LISTED RECORDS section start
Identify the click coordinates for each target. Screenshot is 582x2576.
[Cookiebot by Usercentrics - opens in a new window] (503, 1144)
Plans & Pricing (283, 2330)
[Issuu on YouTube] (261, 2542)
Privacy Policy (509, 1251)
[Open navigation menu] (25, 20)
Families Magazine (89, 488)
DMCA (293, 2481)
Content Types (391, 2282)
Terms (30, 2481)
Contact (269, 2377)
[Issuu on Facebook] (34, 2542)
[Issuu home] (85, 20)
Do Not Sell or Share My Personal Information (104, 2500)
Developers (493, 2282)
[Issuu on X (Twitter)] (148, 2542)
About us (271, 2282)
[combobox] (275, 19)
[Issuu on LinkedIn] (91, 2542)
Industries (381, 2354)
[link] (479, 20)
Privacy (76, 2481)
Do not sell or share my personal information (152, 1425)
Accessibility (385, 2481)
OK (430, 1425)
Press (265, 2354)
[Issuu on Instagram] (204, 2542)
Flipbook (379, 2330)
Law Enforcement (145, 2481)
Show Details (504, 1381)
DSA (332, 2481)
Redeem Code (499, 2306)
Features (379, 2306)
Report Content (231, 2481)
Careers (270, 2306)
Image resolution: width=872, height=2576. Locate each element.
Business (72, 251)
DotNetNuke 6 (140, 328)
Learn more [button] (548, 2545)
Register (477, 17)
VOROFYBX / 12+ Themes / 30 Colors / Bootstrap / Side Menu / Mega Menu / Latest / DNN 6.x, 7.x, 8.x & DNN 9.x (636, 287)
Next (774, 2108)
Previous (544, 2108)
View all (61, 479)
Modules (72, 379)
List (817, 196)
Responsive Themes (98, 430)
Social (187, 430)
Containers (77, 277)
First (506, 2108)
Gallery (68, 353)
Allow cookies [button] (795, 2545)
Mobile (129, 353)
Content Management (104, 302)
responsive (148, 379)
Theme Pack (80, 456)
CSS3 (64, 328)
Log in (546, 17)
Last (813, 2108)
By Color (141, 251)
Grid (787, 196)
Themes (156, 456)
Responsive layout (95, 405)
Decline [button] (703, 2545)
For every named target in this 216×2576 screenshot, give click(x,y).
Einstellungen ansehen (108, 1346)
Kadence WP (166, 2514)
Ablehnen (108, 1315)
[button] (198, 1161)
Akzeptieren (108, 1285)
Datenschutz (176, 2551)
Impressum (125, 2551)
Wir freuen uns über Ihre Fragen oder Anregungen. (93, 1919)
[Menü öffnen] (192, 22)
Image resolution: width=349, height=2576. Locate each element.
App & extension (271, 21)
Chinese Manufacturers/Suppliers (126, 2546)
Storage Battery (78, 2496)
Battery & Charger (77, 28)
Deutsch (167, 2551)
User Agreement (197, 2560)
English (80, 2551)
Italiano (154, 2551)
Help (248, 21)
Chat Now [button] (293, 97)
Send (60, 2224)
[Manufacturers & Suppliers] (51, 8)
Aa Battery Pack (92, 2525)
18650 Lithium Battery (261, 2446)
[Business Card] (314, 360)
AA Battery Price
LISTED RECORDS section end
* TASK BRIEF: Determine the number of lines in the entries that contain "Image", then write that number alone.

* RESPONSE BELOW: 2